Des militants indignés
Des militants de l'APF s'insurgent à leur tour. L'un d'eux explique : « La grande majorité des adhérents et bénévoles APF en Ile-de-France sont choqués de ne pas avoir été consultés et nombre d'entre eux demandent la démission de ce représentant parisien qui n'a représenté que lui-même. Le FN doit se réjouir d'avoir réussi ce « coup politique ». » Interrogée par Handicap.fr, l'APF a donné la réponse suivante : « L'APF s'est engagée pour interpeller les candidats aux élections régionales avec une approche apolitique. Dans cette continuité, l'association n'a pas donné de consignes nationales particulières par rapport au FN du fait de son approche apolitique (adhésion des membres de l'association qui sont adhérents à tous les partis politiques). En revanche, interpeller les candidats des partis politiques ne veut pas dire "cautionner" les candidats. L'APF est avant tout attentive au vivre ensemble. »
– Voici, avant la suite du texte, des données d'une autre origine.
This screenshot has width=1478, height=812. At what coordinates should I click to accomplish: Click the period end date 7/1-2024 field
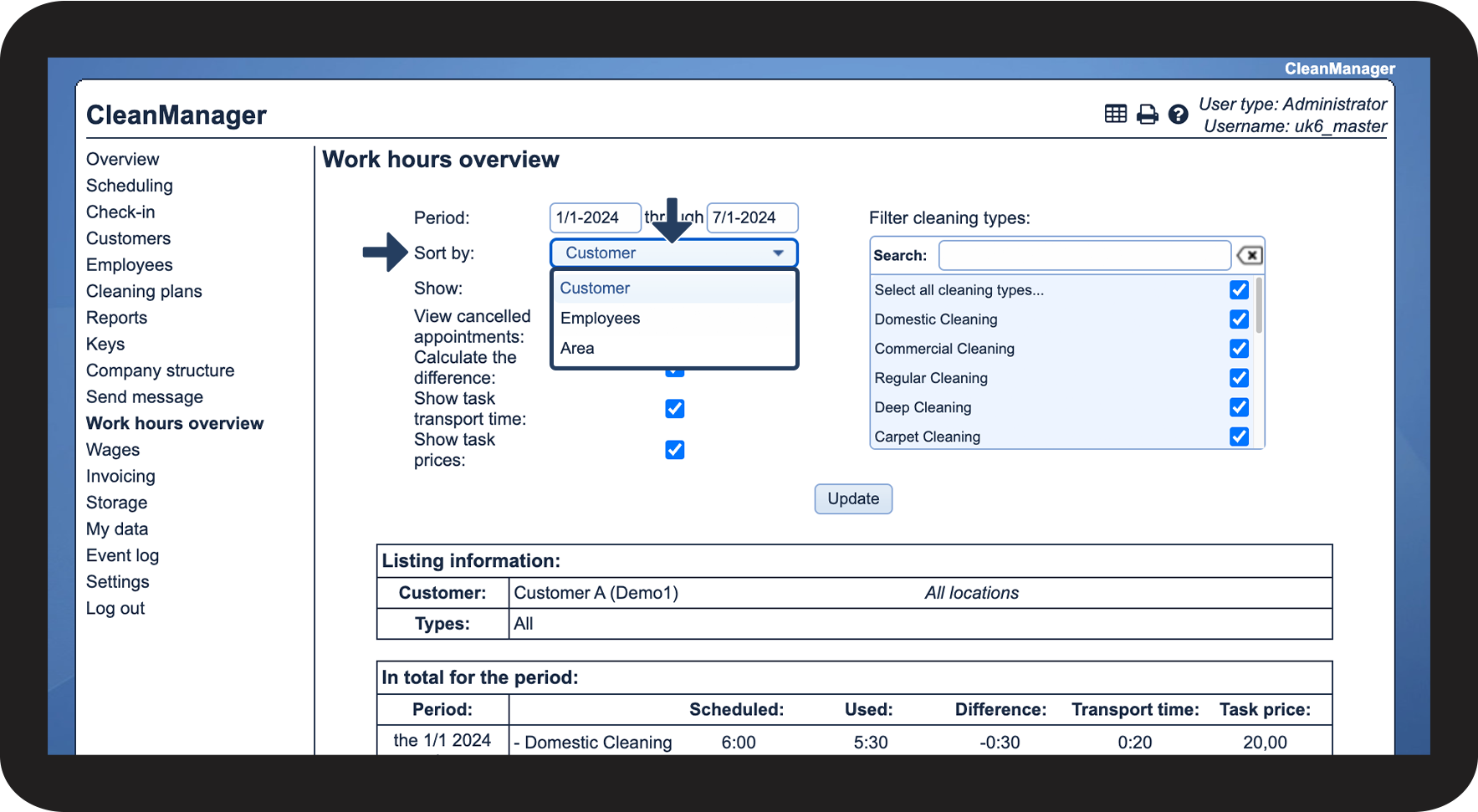(751, 218)
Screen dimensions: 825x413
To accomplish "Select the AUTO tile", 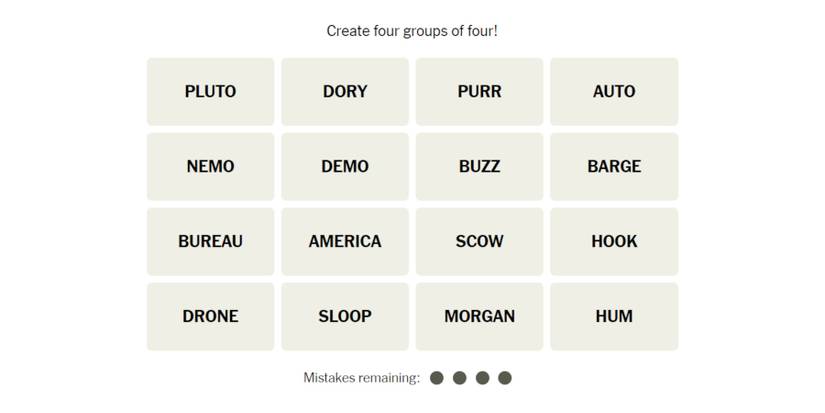I will click(614, 91).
« APF-FN : Les liaisons dangereuses »
En d'autres termes, il s'agirait donc d'une initiative personnelle de monsieur Sachet qui n'engagerait l'association ni sur le plan local, ni sur le plan national. « Sauf que… », commente Elisa Rojas, « il ne s'agit pas d'un simple membre, mais bien d'un représentant (de la délégation de Paris), présenté comme tel sur la photo ». Le titre du post de cette avocate en situation de handicap, l'une des chevilles ouvrières du collectif Non au report de 2015, est sans équivoque « APF-FN : Les liaisons dangereuses ». Et de déplorer le fait que « sur le plan national, l'APF avait déjà accepté en 2012 la signature du FN, en la personne de sa présidente même, sur son pacte ». Elle s'interroge sur le fait que, « à en croire la réponse de l'APF, les représentants de l'APF ne représentent pas l'APF ? Ils font exactement ce qu'ils veulent, quand ils veulent et ne suivent aucune ligne directrice. C'est euh… comment dire ? Etrange, pour ne pas dire inquiétant. L'APF se déclare indépendante politiquement mais ses représentants peuvent aller serrez la paluche à des membres du FN, qui sont devenus à ses yeux des politiques d'un "bord", comme un autre. »
10 % de l'électorat ?
« Donc pour être clair, questionne à son tour Walter Salens, ancien militant APF et directeur d'une EA, la seule question que l'on doit se poser, c'est cette rencontre est-elle orchestrée par l'association en question ou à l'initiative d'une personne ? ». « Et quand bien même ? » rétorque Frédéric Bouscarle, président de Handi pop' et élu Les Républicains du 10ème à Paris, que le FN a tenté de débaucher en septembre 2015 (article en lien ci-dessous) « je ne suis pas étonné de cette démarche ; il me parait normal que les associations défendent leurs intérêts auprès de tous les partis. Mais là où je lance une alerte, c'est sur le côté opportuniste de la situation. Le FN ne s'est jamais intéressé au handicap mais il a aujourd'hui bien compris qu'avec environ 10 % de la population en situation de handicap, c'était un électorat qu'il valait mieux ne plus négliger».